Samsung Electronics workers are on strike. As The New York Times reports, Nationwide Samsung Electronics Union (NSEU) has about 28,000 members, or about one-fifth of Samsung's workforce, walking out of the job on Friday. It's Samsung's first workers' strike.
Specifically, the walkout is in Samsung's chip division, which makes RAM, NAND flash chips, USB sticks and SD cards, Exynos processors, camera sensors, modems, NFC chips, and power and display controllers. Depending on how each quarter goes, Samsung is often the world's largest chipmaker by revenue thanks to this division, and its parts are in products from a million different brands. It's probably hard to find a tech product that doesn't have some kind of Samsung chip in it.
As you might expect, the union wants higher pay. Samsung's workers have gotten as much as 30 percent of their pay from bonuses, and there were no bonuses last year. UnionVP Lee Hyun Kuk told the Times that “it feels like we’ve taken a 30 percent pay cut.” The average pay for a union member is around $60,000 before bonuses.
This is officially a one-day strike, so it's not expected to hurt Samsung's output much. For now, this is more about a show of strength by the union in the hopes that Samsung will come to the negotiating table. Samsung reported a profit of $1.4 billion from its chip division in Q1 this year.

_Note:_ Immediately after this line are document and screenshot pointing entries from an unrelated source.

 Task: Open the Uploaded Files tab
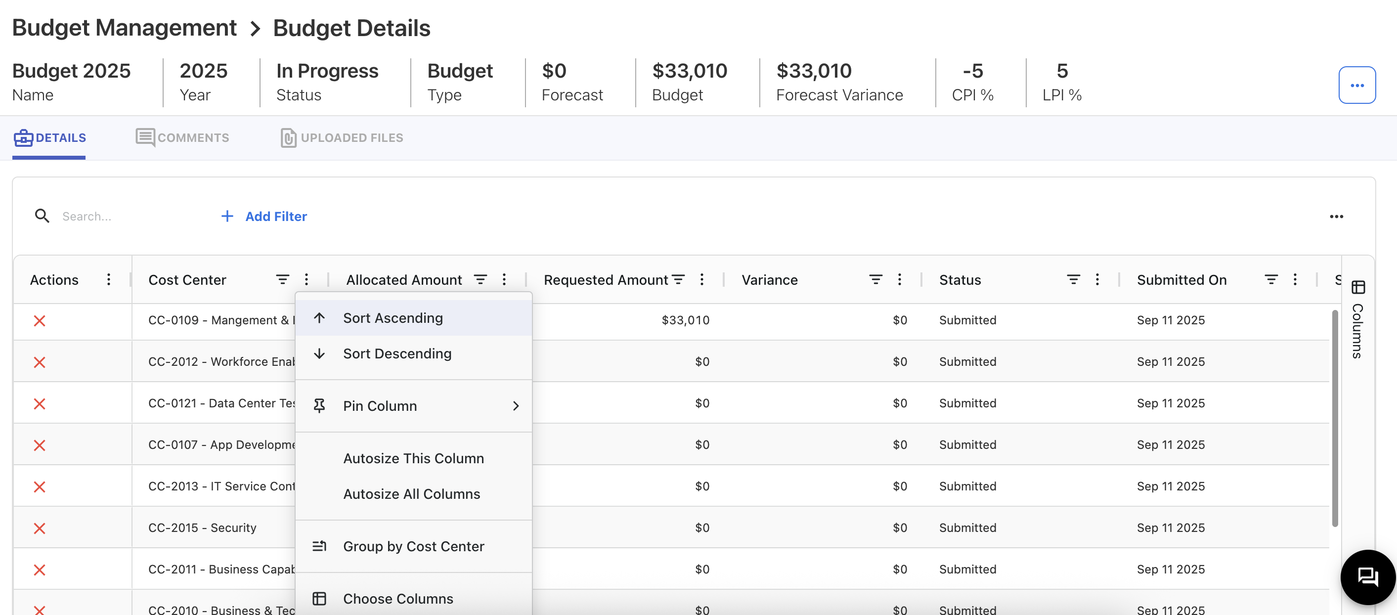pyautogui.click(x=342, y=138)
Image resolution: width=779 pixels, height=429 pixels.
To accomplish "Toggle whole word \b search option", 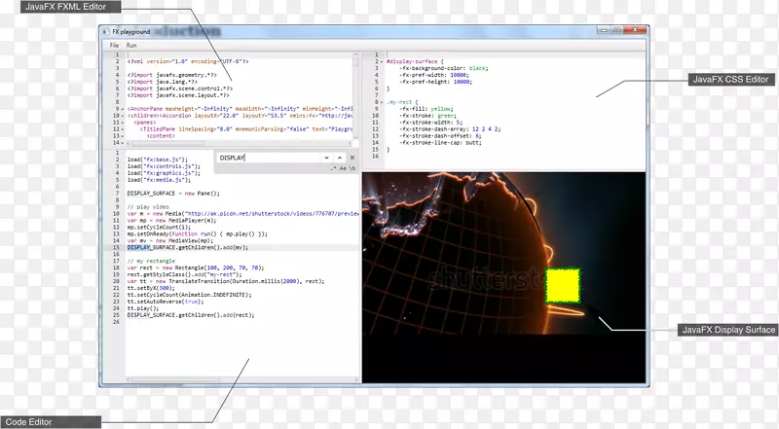I will click(x=352, y=168).
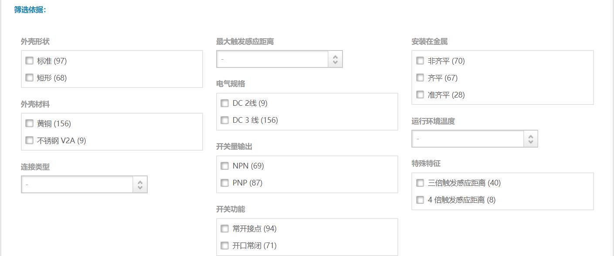Select the 黄铜 (156) material checkbox
Viewport: 614px width, 256px height.
(x=29, y=123)
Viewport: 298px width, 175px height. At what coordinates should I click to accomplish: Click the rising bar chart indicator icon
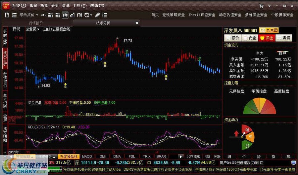[x=72, y=15]
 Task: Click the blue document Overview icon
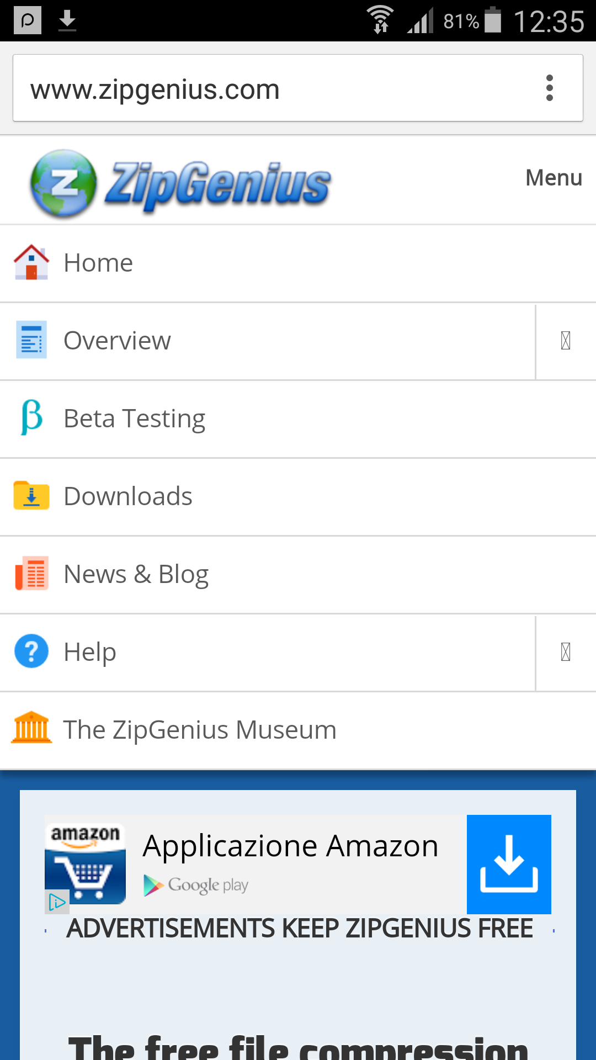tap(31, 340)
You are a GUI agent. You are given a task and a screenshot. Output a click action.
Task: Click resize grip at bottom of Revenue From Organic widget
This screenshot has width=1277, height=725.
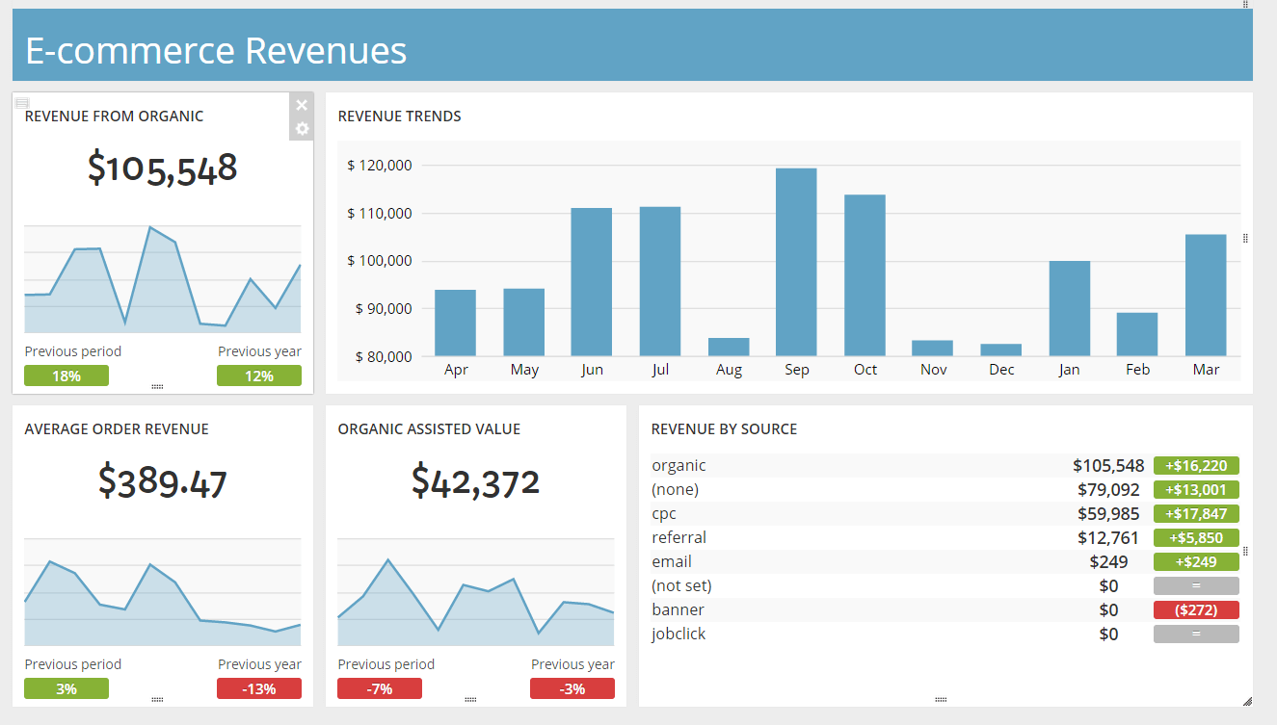[158, 387]
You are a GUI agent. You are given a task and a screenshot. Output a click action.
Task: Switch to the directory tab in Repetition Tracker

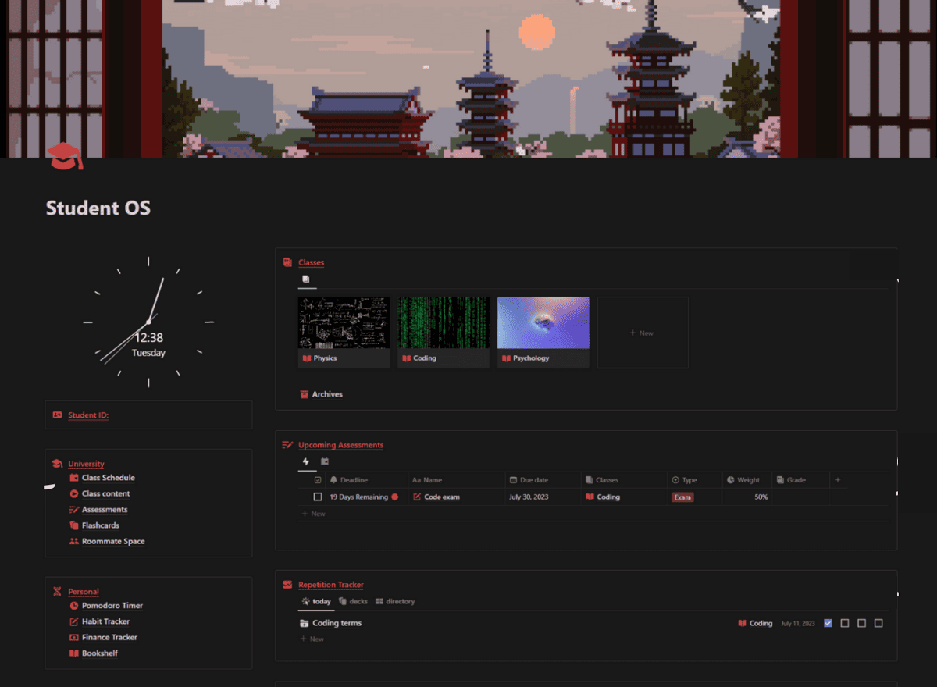(395, 602)

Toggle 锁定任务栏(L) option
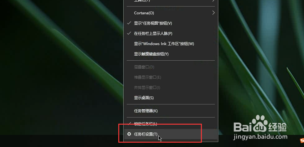point(170,123)
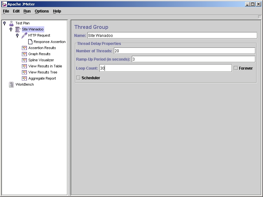Collapse the HTTP Request tree node
The image size is (263, 197).
[17, 35]
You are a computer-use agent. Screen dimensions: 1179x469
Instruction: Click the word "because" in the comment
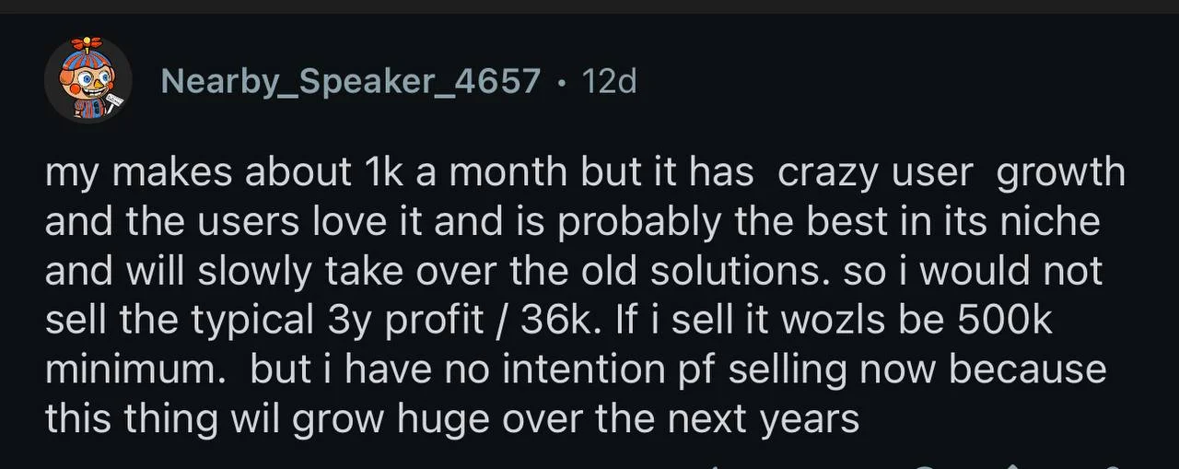[x=1028, y=369]
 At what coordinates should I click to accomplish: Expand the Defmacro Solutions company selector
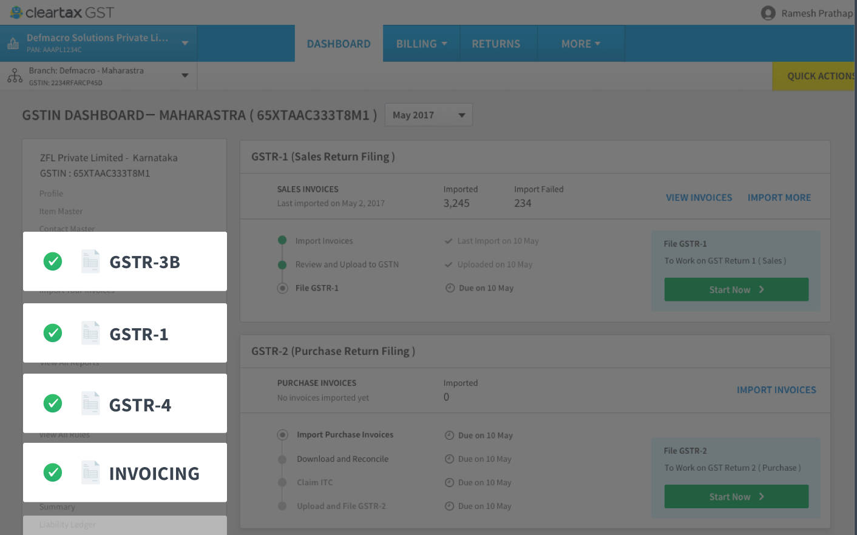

If this isn't resolved, what exactly would happen to the tech industry during a long-term Samsung strike is anyone's guess. Because of the ubiquity of Samsung's components, every tech hardware company would have to deal with this somewhat. Samsung has a lot of competitors in each market, though. For instance, for memory it's always battling SK Hynix and Micron, and a lot of manufacturers will use parts from the three companies interchangeably. Maybe Samsung's competitors could just pick up the slack. Samsung has never been on strike before, so we're in uncharted territory.
I don’t understand why anyone who’s planning to a walk out undermines their whole strike by announcing it’s going to be one day only.
Like even if you as a group decide you can only afford to do one day, at least make them sweat a little and don’t tell them.
It always seems to be the tech people who do this too, I’ve seen google employees do it a couple of times and a few video game dev studios do it. I’m still proud of them I just don’t get why they announce a one day strike.
It's a demonstration of organising power intended to extract concessions without doing something more disruptive. It's a useful part of escalation when the workers you're asking to strike aren't very used to striking too, you're teaching the workforce what striking even is. You build them up. And you demonstrate to the workers the necessity of more militancy being required because they've already seen shorter strikes fail to extract the desired results.
I don't think it's realistic for them to keep it secret that it's only going to be one day. Better to announce it and make sure nobody can spin it as them giving up after a day.
And the reasons for a one-day strike in the first place are to convince the company that you're capable of a longer strike, and to convince your members that they're capable of a longer strike.